俺はまだ地下1Fをうろつき始めただけだけど、既に幾多の死を経て少しずつWiz経験値を取り戻そうというところ。やはり戦いと成長と隣り合わせの死こそWizだ。少しくらいHPがあがったとしても毒や麻痺でポクリと死ぬこともあり、気を抜けない。冒険には慈悲なき悲劇も待ち受ける。トラップにひっかかり壁の中へテレポートされればいきなり全滅だったりする。全滅したからといって誰も勝手に復活はさせてくれない。他のパーティを新たに組み、屍を拾いにいかねばならない。蘇生さえも完全に保証されたものではない。そう、Wizの世界には死が死として残されているのだ。

初めてやる人は序盤で何度となく育ち始めたキャラが死にゆく姿を目の当たりにするだろう。そんな過酷な冒険の中で生き延び、育ったキャラだからこそ逞しく、そして愛しい。成長したキャラでさえ、一瞬の隙に灰と化す危険を持つ。こうして幾多の死が繰り広げられるにも関わらず、一つの死の重みは現在主流のRPGとは比べ物にならないほど重い。ストーリーや謎解きはなくもないが、何よりも自力でこの迷宮で生き抜きより深くへ潜っていくこと。強敵におののき、そしていつか退ける。
そのための経験を積み、アイテムを探し、武器を揃え、数限りない危機をくぐりぬけていく。この過程こそがWizardlyにおける各パーティに一つだけの物語なのだ。

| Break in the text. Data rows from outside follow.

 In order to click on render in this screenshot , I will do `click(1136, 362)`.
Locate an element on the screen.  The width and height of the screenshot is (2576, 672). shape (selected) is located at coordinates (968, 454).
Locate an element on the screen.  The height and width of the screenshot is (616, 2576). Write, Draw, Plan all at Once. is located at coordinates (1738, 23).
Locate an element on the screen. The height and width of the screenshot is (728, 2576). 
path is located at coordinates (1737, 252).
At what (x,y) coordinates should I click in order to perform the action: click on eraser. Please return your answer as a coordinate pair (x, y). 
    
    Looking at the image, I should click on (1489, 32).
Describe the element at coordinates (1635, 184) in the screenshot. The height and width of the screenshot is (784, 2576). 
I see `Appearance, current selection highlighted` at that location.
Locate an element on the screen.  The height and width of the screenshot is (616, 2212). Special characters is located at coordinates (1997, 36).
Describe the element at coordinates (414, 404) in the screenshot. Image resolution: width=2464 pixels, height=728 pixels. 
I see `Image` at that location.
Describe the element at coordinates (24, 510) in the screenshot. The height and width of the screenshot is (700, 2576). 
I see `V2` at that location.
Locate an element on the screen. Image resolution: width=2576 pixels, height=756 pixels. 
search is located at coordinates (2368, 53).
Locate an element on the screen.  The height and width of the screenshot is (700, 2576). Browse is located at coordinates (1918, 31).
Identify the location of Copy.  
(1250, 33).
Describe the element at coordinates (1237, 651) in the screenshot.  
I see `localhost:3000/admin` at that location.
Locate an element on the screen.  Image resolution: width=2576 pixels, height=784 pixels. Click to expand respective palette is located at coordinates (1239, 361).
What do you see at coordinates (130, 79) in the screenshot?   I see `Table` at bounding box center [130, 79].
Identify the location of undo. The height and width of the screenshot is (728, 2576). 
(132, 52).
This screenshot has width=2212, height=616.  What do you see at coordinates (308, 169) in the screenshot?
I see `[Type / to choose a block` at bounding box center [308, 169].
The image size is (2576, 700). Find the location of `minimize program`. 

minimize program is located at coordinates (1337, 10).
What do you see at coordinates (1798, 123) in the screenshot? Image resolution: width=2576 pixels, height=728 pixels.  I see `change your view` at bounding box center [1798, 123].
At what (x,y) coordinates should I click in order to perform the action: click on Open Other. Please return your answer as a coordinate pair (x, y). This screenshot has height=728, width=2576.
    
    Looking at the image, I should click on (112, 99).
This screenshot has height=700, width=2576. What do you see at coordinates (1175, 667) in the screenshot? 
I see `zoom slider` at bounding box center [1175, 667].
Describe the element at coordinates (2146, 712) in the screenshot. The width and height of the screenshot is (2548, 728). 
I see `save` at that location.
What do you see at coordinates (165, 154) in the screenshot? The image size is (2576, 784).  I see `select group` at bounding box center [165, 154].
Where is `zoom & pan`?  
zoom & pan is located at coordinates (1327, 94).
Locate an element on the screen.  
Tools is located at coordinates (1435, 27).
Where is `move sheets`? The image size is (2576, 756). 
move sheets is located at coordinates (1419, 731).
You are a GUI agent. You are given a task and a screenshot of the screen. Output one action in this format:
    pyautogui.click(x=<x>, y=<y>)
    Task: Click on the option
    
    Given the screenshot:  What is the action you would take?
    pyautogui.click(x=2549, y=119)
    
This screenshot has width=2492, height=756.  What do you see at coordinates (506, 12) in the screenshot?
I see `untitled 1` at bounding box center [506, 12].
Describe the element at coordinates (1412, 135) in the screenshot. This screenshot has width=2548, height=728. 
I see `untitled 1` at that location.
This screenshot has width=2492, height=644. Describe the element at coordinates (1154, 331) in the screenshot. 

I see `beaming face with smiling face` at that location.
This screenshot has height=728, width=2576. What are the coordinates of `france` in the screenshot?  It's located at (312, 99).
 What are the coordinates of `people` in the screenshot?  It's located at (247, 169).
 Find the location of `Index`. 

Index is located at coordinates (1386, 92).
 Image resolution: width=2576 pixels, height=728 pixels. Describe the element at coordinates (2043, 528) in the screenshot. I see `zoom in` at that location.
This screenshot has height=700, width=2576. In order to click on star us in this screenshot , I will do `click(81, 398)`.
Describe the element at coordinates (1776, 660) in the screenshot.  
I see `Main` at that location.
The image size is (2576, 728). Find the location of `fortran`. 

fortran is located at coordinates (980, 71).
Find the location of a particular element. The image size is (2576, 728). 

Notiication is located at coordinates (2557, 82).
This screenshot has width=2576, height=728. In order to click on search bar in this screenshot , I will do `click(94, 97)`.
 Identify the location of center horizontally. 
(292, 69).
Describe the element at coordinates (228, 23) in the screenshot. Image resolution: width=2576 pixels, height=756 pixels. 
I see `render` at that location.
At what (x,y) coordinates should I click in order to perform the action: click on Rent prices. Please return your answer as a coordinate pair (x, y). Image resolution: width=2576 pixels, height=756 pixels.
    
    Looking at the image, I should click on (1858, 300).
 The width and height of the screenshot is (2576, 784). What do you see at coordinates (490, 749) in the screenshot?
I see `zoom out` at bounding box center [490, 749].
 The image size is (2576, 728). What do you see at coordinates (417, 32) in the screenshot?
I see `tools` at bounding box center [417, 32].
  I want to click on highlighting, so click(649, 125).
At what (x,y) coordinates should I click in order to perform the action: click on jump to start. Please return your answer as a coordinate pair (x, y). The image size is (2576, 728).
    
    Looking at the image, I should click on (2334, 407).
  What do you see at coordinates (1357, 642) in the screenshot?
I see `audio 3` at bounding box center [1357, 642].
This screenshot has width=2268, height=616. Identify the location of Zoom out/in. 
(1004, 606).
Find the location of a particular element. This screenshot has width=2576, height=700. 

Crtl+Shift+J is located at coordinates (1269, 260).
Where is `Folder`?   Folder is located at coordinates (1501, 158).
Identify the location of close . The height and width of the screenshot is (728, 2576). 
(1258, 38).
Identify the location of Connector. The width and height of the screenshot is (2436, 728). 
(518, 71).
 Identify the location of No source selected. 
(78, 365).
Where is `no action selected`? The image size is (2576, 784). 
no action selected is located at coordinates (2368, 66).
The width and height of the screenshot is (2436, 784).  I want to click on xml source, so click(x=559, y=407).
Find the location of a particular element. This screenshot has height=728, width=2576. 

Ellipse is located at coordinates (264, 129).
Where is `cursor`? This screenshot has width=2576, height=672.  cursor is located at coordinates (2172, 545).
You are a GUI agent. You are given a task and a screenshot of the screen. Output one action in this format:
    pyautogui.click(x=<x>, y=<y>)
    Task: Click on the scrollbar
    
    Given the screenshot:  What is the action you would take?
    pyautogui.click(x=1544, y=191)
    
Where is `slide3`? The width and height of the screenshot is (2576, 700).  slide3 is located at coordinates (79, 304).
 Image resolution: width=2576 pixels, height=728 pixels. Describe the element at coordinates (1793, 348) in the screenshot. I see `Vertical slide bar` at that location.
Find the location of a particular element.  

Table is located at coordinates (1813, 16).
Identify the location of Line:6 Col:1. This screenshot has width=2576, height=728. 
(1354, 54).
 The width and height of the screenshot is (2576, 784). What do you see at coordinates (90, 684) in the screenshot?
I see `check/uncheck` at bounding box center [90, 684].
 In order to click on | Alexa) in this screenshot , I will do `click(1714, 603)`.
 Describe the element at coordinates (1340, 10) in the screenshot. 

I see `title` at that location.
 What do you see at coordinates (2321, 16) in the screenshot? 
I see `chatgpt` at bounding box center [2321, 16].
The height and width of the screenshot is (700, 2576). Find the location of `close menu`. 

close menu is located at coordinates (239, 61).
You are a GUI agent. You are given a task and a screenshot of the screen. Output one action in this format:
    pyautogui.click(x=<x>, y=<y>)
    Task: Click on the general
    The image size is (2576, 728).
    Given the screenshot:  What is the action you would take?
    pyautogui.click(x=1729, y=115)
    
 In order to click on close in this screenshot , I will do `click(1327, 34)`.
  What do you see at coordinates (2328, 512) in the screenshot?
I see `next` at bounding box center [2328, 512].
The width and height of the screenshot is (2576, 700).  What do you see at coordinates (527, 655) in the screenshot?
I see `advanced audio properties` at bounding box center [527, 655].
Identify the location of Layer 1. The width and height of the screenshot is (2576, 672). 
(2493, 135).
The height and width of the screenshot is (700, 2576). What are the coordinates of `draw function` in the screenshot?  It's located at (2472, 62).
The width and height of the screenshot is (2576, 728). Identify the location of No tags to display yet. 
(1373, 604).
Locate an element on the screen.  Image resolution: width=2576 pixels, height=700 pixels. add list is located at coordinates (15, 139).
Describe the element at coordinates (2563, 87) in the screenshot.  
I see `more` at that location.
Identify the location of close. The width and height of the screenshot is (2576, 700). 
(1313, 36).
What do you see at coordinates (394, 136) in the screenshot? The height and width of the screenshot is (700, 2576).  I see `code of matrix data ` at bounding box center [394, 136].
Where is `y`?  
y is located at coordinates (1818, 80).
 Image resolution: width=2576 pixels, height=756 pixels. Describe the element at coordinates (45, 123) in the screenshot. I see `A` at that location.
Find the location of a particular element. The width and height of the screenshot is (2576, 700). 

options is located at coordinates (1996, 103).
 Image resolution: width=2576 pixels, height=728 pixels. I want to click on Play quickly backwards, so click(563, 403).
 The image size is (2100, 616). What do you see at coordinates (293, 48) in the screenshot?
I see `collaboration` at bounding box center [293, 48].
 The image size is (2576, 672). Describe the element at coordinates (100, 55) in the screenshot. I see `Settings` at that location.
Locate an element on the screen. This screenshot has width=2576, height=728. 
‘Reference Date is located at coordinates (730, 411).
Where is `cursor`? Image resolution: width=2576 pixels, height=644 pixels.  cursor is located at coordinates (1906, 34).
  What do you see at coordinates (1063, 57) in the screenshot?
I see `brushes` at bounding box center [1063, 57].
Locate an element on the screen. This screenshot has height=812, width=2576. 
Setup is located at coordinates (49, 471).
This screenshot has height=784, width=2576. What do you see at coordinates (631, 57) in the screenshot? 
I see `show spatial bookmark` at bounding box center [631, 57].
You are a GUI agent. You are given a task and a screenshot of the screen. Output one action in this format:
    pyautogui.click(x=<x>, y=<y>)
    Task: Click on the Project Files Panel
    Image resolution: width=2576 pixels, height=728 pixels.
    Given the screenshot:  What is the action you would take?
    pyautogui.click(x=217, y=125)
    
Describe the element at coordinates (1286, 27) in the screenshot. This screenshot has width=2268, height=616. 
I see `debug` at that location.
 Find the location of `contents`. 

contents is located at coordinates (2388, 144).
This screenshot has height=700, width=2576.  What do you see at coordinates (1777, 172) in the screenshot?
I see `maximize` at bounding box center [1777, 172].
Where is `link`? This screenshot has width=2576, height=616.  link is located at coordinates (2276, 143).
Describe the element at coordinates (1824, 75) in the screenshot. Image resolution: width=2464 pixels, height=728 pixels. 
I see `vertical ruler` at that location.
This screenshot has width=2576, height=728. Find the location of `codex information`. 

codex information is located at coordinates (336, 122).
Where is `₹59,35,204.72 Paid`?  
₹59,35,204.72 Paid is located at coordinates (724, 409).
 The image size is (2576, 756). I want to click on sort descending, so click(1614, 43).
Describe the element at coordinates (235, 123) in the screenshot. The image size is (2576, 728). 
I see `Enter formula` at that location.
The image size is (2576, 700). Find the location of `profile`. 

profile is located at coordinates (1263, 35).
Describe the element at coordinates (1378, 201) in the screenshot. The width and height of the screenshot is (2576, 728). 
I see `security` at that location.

携帯でやる欠点はどこでもやれるため「マッピングできないこと」かな…。IIもあるみたいだが、しばらくはIの世界で潜って遊んでることだろう。迷路のどこにいるかさえ把握できれば区切りのつけ易いゲームなので携帯版はありがたい。Vアプリの中断/再開の楽さはこういう時に強いな。戦闘のテンポのよさとあいまってカチカチボタンを叩きつづける時間が心地よい。Wizの麻薬性はやはり健在のようだ。

もしかしてダンジョンマスターも既に携帯版あったりするのかな? さすがにあれはマウスでないとキツいかぁ。